[Stored data]
========

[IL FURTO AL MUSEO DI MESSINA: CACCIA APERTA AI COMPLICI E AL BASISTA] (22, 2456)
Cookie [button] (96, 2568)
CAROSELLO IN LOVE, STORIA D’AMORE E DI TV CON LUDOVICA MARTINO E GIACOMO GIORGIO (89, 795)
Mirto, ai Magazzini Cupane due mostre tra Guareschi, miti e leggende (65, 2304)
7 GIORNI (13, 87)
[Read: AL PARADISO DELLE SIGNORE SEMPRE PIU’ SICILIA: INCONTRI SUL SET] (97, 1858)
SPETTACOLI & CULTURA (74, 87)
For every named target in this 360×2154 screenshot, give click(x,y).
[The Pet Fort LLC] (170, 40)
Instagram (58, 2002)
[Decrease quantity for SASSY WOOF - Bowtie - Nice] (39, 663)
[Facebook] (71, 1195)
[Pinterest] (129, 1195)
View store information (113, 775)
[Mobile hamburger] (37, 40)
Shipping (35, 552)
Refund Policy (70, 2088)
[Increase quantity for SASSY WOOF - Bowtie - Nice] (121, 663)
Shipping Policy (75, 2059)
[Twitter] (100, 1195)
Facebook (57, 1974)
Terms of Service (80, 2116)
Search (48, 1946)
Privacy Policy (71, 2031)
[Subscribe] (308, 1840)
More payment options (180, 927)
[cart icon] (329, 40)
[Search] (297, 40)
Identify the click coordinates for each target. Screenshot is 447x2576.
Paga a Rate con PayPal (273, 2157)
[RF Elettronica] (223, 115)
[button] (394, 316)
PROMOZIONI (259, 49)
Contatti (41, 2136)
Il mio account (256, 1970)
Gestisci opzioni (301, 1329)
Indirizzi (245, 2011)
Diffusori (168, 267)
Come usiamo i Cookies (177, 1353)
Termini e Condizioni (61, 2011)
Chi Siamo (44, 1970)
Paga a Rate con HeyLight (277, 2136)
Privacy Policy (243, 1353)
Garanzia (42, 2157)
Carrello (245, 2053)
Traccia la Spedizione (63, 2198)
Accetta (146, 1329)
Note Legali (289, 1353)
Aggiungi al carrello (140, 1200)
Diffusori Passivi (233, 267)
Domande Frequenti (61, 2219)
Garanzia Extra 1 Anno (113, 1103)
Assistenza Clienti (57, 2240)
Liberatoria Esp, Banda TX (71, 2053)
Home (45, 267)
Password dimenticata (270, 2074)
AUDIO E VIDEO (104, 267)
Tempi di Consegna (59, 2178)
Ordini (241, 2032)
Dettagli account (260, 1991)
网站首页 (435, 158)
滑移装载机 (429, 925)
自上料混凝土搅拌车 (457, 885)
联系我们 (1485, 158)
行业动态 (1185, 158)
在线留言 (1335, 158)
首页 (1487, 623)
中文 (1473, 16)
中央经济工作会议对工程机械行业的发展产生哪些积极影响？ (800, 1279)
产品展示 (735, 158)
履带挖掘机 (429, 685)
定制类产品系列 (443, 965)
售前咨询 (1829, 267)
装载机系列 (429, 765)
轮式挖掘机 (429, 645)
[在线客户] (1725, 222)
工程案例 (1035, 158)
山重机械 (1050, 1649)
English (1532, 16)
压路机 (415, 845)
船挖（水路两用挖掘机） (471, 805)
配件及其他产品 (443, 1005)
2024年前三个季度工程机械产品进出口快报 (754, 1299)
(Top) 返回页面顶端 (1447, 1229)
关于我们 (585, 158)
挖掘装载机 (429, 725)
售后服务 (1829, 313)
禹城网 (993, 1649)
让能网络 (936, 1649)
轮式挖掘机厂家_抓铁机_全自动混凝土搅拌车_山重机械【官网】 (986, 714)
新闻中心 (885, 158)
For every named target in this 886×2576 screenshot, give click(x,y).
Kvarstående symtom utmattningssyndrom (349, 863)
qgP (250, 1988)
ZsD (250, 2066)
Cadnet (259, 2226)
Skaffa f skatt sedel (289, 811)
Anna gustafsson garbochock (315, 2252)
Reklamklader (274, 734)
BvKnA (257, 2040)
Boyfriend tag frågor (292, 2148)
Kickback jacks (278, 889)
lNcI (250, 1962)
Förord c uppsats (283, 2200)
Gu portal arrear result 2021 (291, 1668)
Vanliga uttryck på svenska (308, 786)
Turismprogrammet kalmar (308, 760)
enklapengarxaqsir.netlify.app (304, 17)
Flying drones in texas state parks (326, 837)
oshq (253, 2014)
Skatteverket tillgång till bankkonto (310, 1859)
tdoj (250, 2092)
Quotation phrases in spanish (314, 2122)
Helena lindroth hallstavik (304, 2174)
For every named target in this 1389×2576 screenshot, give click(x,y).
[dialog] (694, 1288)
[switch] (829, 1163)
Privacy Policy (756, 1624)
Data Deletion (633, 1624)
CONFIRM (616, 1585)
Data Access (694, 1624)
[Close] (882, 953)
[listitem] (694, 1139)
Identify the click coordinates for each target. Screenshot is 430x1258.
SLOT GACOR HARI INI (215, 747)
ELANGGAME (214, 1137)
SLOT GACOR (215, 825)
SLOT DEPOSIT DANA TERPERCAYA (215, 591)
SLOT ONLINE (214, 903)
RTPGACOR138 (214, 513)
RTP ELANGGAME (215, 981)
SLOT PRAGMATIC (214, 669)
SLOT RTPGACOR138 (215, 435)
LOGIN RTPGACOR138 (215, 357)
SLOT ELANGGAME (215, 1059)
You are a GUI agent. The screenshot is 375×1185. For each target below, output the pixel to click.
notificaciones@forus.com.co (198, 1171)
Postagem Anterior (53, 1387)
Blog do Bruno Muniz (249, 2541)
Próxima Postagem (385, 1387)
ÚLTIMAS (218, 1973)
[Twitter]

========

Directions for this task: In this exercise, reproduce each line above exactly.

Answer box:
[IL FURTO AL MUSEO DI MESSINA: CACCIA APERTA AI COMPLICI E AL BASISTA] (22, 2456)
Cookie [button] (96, 2568)
CAROSELLO IN LOVE, STORIA D’AMORE E DI TV CON LUDOVICA MARTINO E GIACOMO GIORGIO (89, 795)
Mirto, ai Magazzini Cupane due mostre tra Guareschi, miti e leggende (65, 2304)
7 GIORNI (13, 87)
[Read: AL PARADISO DELLE SIGNORE SEMPRE PIU’ SICILIA: INCONTRI SUL SET] (97, 1858)
SPETTACOLI & CULTURA (74, 87)
For every named target in this 360×2154 screenshot, give click(x,y).
[The Pet Fort LLC] (170, 40)
Instagram (58, 2002)
[Decrease quantity for SASSY WOOF - Bowtie - Nice] (39, 663)
[Facebook] (71, 1195)
[Pinterest] (129, 1195)
View store information (113, 775)
[Mobile hamburger] (37, 40)
Shipping (35, 552)
Refund Policy (70, 2088)
[Increase quantity for SASSY WOOF - Bowtie - Nice] (121, 663)
Shipping Policy (75, 2059)
[Twitter] (100, 1195)
Facebook (57, 1974)
Terms of Service (80, 2116)
Search (48, 1946)
Privacy Policy (71, 2031)
[Subscribe] (308, 1840)
More payment options (180, 927)
[cart icon] (329, 40)
[Search] (297, 40)
Identify the click coordinates for each target. Screenshot is 447x2576.
Paga a Rate con PayPal (273, 2157)
[RF Elettronica] (223, 115)
[button] (394, 316)
PROMOZIONI (259, 49)
Contatti (41, 2136)
Il mio account (256, 1970)
Gestisci opzioni (301, 1329)
Indirizzi (245, 2011)
Diffusori (168, 267)
Come usiamo i Cookies (177, 1353)
Termini e Condizioni (61, 2011)
Chi Siamo (44, 1970)
Paga a Rate con HeyLight (277, 2136)
Privacy Policy (243, 1353)
Garanzia (42, 2157)
Carrello (245, 2053)
Traccia la Spedizione (63, 2198)
Accetta (146, 1329)
Note Legali (289, 1353)
Aggiungi al carrello (140, 1200)
Diffusori Passivi (233, 267)
Domande Frequenti (61, 2219)
Garanzia Extra 1 Anno (113, 1103)
Assistenza Clienti (57, 2240)
Liberatoria Esp, Banda TX (71, 2053)
Home (45, 267)
Password dimenticata (270, 2074)
AUDIO E VIDEO (104, 267)
Tempi di Consegna (59, 2178)
Ordini (241, 2032)
Dettagli account (260, 1991)
网站首页 (435, 158)
滑移装载机 (429, 925)
自上料混凝土搅拌车 (457, 885)
联系我们 (1485, 158)
行业动态 (1185, 158)
在线留言 (1335, 158)
首页 (1487, 623)
中文 (1473, 16)
中央经济工作会议对工程机械行业的发展产生哪些积极影响？ (800, 1279)
产品展示 (735, 158)
履带挖掘机 (429, 685)
定制类产品系列 (443, 965)
售前咨询 (1829, 267)
装载机系列 (429, 765)
轮式挖掘机 (429, 645)
[在线客户] (1725, 222)
工程案例 (1035, 158)
山重机械 (1050, 1649)
English (1532, 16)
压路机 (415, 845)
船挖（水路两用挖掘机） (471, 805)
配件及其他产品 (443, 1005)
2024年前三个季度工程机械产品进出口快报 (754, 1299)
(Top) 返回页面顶端 (1447, 1229)
关于我们 (585, 158)
挖掘装载机 (429, 725)
售后服务 (1829, 313)
禹城网 (993, 1649)
让能网络 (936, 1649)
轮式挖掘机厂家_抓铁机_全自动混凝土搅拌车_山重机械【官网】 (986, 714)
新闻中心 (885, 158)
For every named target in this 886×2576 screenshot, give click(x,y).
Kvarstående symtom utmattningssyndrom (349, 863)
qgP (250, 1988)
ZsD (250, 2066)
Cadnet (259, 2226)
Skaffa f skatt sedel (289, 811)
Anna gustafsson garbochock (315, 2252)
Reklamklader (274, 734)
BvKnA (257, 2040)
Boyfriend tag frågor (292, 2148)
Kickback jacks (278, 889)
lNcI (250, 1962)
Förord c uppsats (283, 2200)
Gu portal arrear result 2021 (291, 1668)
Vanliga uttryck på svenska (308, 786)
Turismprogrammet kalmar (308, 760)
enklapengarxaqsir.netlify.app (304, 17)
Flying drones in texas state parks (326, 837)
oshq (253, 2014)
Skatteverket tillgång till bankkonto (310, 1859)
tdoj (250, 2092)
Quotation phrases in spanish (314, 2122)
Helena lindroth hallstavik (304, 2174)
For every named target in this 1389×2576 screenshot, give click(x,y).
[dialog] (694, 1288)
[switch] (829, 1163)
Privacy Policy (756, 1624)
Data Deletion (633, 1624)
CONFIRM (616, 1585)
Data Access (694, 1624)
[Close] (882, 953)
[listitem] (694, 1139)
Identify the click coordinates for each target. Screenshot is 430x1258.
SLOT GACOR HARI INI (215, 747)
ELANGGAME (214, 1137)
SLOT GACOR (215, 825)
SLOT DEPOSIT DANA TERPERCAYA (215, 591)
SLOT ONLINE (214, 903)
RTPGACOR138 (214, 513)
RTP ELANGGAME (215, 981)
SLOT PRAGMATIC (214, 669)
SLOT RTPGACOR138 (215, 435)
LOGIN RTPGACOR138 (215, 357)
SLOT ELANGGAME (215, 1059)
You are a GUI agent. The screenshot is 375×1185. For each target below, output the pixel to click.
notificaciones@forus.com.co (198, 1171)
Postagem Anterior (53, 1387)
Blog do Bruno Muniz (249, 2541)
Próxima Postagem (385, 1387)
ÚLTIMAS (218, 1973)
[Twitter]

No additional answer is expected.